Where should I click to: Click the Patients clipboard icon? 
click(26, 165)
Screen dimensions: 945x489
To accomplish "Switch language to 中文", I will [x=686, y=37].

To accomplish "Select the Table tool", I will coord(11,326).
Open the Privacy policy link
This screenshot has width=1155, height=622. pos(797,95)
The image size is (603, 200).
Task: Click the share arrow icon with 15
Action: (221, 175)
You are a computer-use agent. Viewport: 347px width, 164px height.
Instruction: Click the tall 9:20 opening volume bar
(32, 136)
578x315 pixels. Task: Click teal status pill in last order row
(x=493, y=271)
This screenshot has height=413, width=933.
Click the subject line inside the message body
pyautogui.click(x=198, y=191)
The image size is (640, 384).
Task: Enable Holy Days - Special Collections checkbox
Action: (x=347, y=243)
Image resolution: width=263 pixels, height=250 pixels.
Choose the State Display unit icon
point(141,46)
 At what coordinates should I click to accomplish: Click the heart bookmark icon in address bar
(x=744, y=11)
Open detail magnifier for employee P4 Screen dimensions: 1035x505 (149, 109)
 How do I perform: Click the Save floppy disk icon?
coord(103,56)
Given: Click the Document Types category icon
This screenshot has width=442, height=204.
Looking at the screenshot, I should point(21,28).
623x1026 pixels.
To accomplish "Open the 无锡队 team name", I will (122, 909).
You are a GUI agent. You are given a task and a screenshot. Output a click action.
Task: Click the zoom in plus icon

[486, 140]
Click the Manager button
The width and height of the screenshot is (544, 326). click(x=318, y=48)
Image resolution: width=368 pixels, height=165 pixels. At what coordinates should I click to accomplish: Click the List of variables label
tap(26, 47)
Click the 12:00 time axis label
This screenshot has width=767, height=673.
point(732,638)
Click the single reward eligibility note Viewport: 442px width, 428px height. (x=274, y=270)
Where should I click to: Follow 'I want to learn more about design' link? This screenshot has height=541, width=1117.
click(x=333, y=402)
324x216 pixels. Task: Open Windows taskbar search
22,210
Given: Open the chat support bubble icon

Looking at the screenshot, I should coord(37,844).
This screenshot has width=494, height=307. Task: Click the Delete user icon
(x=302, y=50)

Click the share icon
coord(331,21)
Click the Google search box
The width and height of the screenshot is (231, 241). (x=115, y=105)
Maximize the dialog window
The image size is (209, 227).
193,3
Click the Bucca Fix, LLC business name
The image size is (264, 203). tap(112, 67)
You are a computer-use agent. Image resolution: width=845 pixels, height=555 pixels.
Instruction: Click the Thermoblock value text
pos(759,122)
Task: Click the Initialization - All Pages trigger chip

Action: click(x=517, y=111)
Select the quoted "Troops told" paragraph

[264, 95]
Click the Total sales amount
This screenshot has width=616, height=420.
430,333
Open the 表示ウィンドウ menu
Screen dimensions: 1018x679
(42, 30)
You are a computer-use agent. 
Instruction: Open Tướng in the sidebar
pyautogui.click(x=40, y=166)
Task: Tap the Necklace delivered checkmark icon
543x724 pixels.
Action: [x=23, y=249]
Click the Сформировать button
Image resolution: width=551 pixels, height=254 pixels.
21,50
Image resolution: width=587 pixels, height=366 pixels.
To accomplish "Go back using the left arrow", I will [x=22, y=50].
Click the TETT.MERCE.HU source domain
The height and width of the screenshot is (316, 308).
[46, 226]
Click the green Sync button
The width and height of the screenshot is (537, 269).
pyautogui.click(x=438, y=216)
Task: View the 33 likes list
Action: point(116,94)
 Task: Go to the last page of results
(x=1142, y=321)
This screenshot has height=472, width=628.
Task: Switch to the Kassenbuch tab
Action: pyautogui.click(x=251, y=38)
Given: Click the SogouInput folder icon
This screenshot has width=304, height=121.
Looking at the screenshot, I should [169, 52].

· · · ·

### [BRIEF]
Restate every line of the data word for word.

### [ANSWER FOR THE TASK]
Where should I click to: Click the Patients clipboard icon? 
click(26, 165)
Screen dimensions: 945x489
To accomplish "Switch language to 中文", I will [x=686, y=37].

To accomplish "Select the Table tool", I will coord(11,326).
Open the Privacy policy link
This screenshot has width=1155, height=622. pos(797,95)
The image size is (603, 200).
Task: Click the share arrow icon with 15
Action: (221, 175)
You are a computer-use agent. Viewport: 347px width, 164px height.
Instruction: Click the tall 9:20 opening volume bar
(32, 136)
578x315 pixels. Task: Click teal status pill in last order row
(x=493, y=271)
This screenshot has height=413, width=933.
Click the subject line inside the message body
pyautogui.click(x=198, y=191)
The image size is (640, 384).
Task: Enable Holy Days - Special Collections checkbox
Action: (x=347, y=243)
Image resolution: width=263 pixels, height=250 pixels.
Choose the State Display unit icon
point(141,46)
 At what coordinates should I click to accomplish: Click the heart bookmark icon in address bar
(x=744, y=11)
Open detail magnifier for employee P4 Screen dimensions: 1035x505 (149, 109)
 How do I perform: Click the Save floppy disk icon?
coord(103,56)
Given: Click the Document Types category icon
This screenshot has width=442, height=204.
Looking at the screenshot, I should point(21,28).
623x1026 pixels.
To accomplish "Open the 无锡队 team name", I will (122, 909).
You are a GUI agent. You are given a task and a screenshot. Output a click action.
Task: Click the zoom in plus icon

[486, 140]
Click the Manager button
The width and height of the screenshot is (544, 326). click(x=318, y=48)
Image resolution: width=368 pixels, height=165 pixels. At what coordinates should I click to accomplish: Click the List of variables label
tap(26, 47)
Click the 12:00 time axis label
This screenshot has width=767, height=673.
point(732,638)
Click the single reward eligibility note Viewport: 442px width, 428px height. (x=274, y=270)
Where should I click to: Follow 'I want to learn more about design' link? This screenshot has height=541, width=1117.
click(x=333, y=402)
324x216 pixels. Task: Open Windows taskbar search
22,210
Given: Open the chat support bubble icon

Looking at the screenshot, I should coord(37,844).
This screenshot has width=494, height=307. Task: Click the Delete user icon
(x=302, y=50)

Click the share icon
coord(331,21)
Click the Google search box
The width and height of the screenshot is (231, 241). (x=115, y=105)
Maximize the dialog window
The image size is (209, 227).
193,3
Click the Bucca Fix, LLC business name
The image size is (264, 203). tap(112, 67)
You are a computer-use agent. Image resolution: width=845 pixels, height=555 pixels.
Instruction: Click the Thermoblock value text
pos(759,122)
Task: Click the Initialization - All Pages trigger chip

Action: click(x=517, y=111)
Select the quoted "Troops told" paragraph

[264, 95]
Click the Total sales amount
This screenshot has width=616, height=420.
430,333
Open the 表示ウィンドウ menu
Screen dimensions: 1018x679
(42, 30)
You are a computer-use agent. 
Instruction: Open Tướng in the sidebar
pyautogui.click(x=40, y=166)
Task: Tap the Necklace delivered checkmark icon
543x724 pixels.
Action: [x=23, y=249]
Click the Сформировать button
Image resolution: width=551 pixels, height=254 pixels.
21,50
Image resolution: width=587 pixels, height=366 pixels.
To accomplish "Go back using the left arrow", I will [x=22, y=50].
Click the TETT.MERCE.HU source domain
The height and width of the screenshot is (316, 308).
[46, 226]
Click the green Sync button
The width and height of the screenshot is (537, 269).
pyautogui.click(x=438, y=216)
Task: View the 33 likes list
Action: point(116,94)
 Task: Go to the last page of results
(x=1142, y=321)
This screenshot has height=472, width=628.
Task: Switch to the Kassenbuch tab
Action: pyautogui.click(x=251, y=38)
Given: Click the SogouInput folder icon
This screenshot has width=304, height=121.
Looking at the screenshot, I should [169, 52].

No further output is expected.